Farewell to ET fees, but what next?

For the last four years, an employee wanting to take a case to an employment tribunal has had to pay a fee of up to £1,200. For many lower paid employees – or where relatively little money was
at stake – this fee may have been a deterrent to starting action.

But in July 2017 the Supreme Court ruled that the fees were contrary to the common law right of access to justice – and the Ministry of Justice has since dropped them.

This may encourage more employees to bring claims – the number had dropped by two thirds after fees were introduced – and could mean employees who had chosen not to go to an employment
tribunal over the last four years will now try to bring cases, even if they fall outside the statutory time limits (which are within three months minus a day of dismissal in most cases). It is likely that employment tribunals will have to make decisions about these ‘out of time’ claims on a case by case basis: applicants may need to offer a convincing account of how the fees deterred them making a claim earlier.

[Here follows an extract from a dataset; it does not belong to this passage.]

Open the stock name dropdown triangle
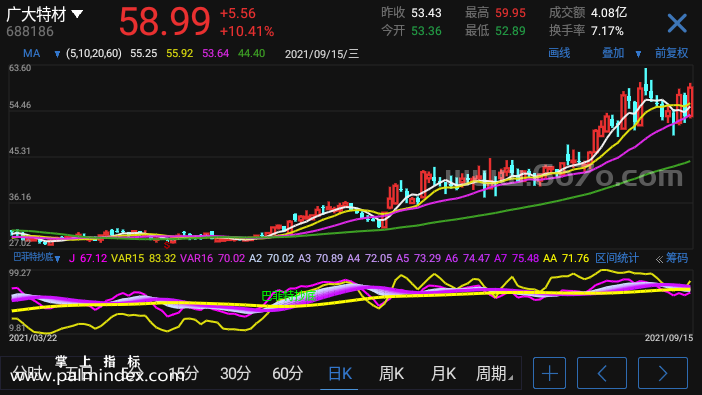This screenshot has width=702, height=395. point(77,14)
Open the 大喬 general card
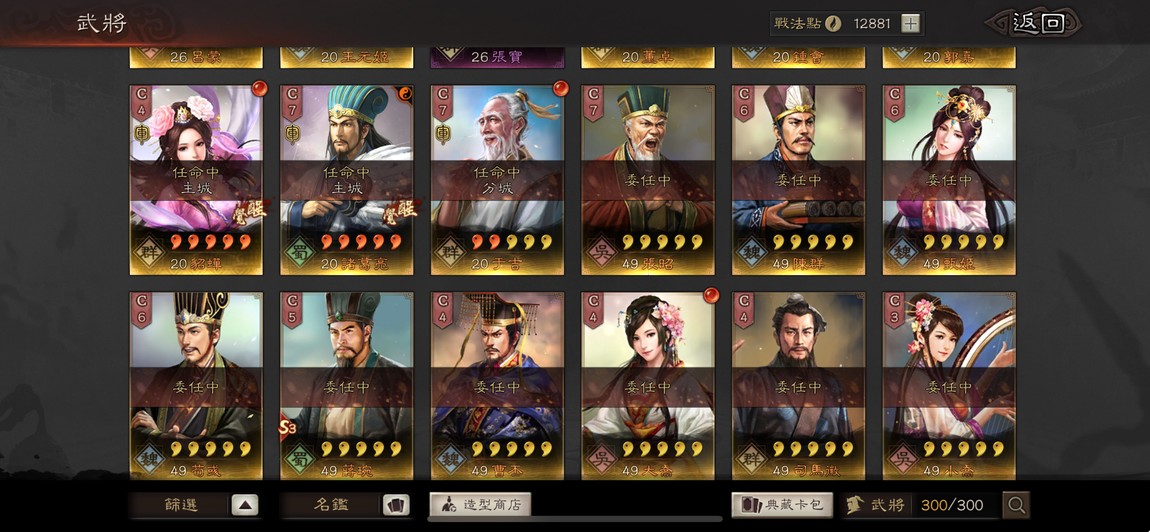This screenshot has width=1150, height=532. [648, 386]
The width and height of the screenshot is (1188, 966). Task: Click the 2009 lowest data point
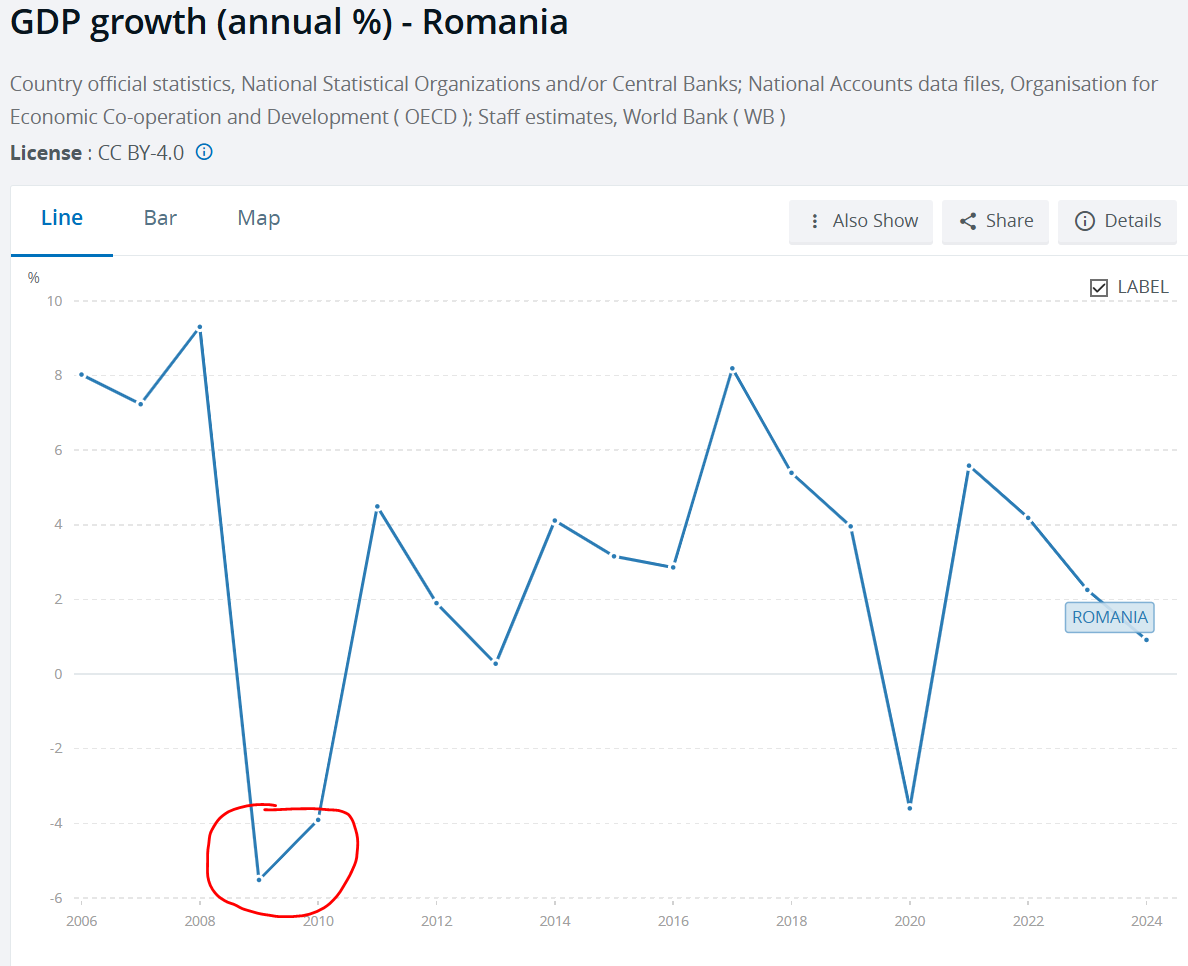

For NHS organisations, this may mean a rush of new cases filed over the next few months and potentially some claims from further back. These old claims – if accepted to be heard by tribunals – may be challenging to defend as staff involved may have moved on and memories may have decayed. Good written records of processes followed may be particularly important.

Abolition of fees

In July 2013 tribunal fees were introduced by a fees order made by the then Lord Chancellor. Essentially the Government wanted to raise money and decided to shift part of the cost of the tribunal system from the taxpayers to tribunal users. Furthermore, it was deemed that the fee regime would encourage more settlements and deter weak or vexatious claims.

The fees were paid in two parts; an issue fee which was paid when a claim was filed at the tribunal, and a hearing fee if the case proceeded to a full hearing. For the purpose of calculating the correct fee claims were placed into two types. Type A for was for simpler claims such as claims for unlawful deductions from wages. Type B was for every other type of claim including unfair dismissal claims and discrimination claims. There was a fee to issue a claim (£160 for type A, £250 for type B) and a fee if matters proceeded to a full hearing (£230 for type A, £950 for type B).

Claimants could obtain a reduction or wavier of the fee under the remission system where they satisfied a disposable capital test and a gross monthly income test.

Following the introduction there was a very significant decline (68 per cent) in the number of cases received. However, this reduction may be in part due to introduction of mandatory ACAS early conciliation. From 5 May 2014 all prospective claimants have been required to go through ACAS early conciliation before being able to initiate proceedings in the employment tribunal.

Soon after the introduction of fees a number of legal challenges were launched most notably by UNISON. They brought two judicial review claims. The second claim was rejected by the lower courts but then succeeded at the Supreme Court in July 2017.

UNISON’s argument that the system of tribunal fees was contrary to the common law right of access to justice was accepted by the Supreme Court which held that the government’s approach to the fees regime had been fundamentally flawed from the start. The government had failed to understand that the right of access to the courts is not just a service to be provided to “users” but a right which is inherent in the rule of law and which benefits not just the individual claimant but society as a whole.

Lord Reed noted a contrast between the level of fees in the tribunal, and the small claims court. He emphasised the importance of the rule of law, and that specific statutory rights granted by Parliament may not be reduced by statutory instrument from a minister. He concluded that fees “…have resulted in such a substantial and sustained fall in the number of claims being brought that it points to the conclusion that a significant number of people have found the fees unaffordable”.

Baroness Hale held that it was indirectly discriminatory to charge higher fees for type B claims (which included discrimination claims) than type A claims and found the fee regime to be contrary to the Equality Act 2010 as it disproportionately affected women.

The Ministry of Justice took immediate steps to stop charging fees in employment tribunals as a result of the Supreme Court’s judgment, and confirmed that it would put in place arrangements to refund those who had paid fees. The government will have to refund millions of pounds to the thousands of people charged for taking claims to tribunals since the introduction of the fee regime.

At the time of writing we have no information about the refund system. It is not yet clear whether claimants will need to apply for refunds or whether the tribunal itself will proactively repay fees
paid.

The Supreme Court left open the possibility of the government reintroducing fees on a fairer basis but we would not expect this to happen in the short to medium term.

Summary

  • the judgment of the Supreme Court that employment tribunal fees were unlawful will have significant implications for employers including NHS organisations
  • there will be an increase in claims but no one knows at the moment how large the increase will be
  • employees who were unable to bring claims because they could not pay the fees are likely to bring claims now in the hope that the tribunals will extend the statutory time limits.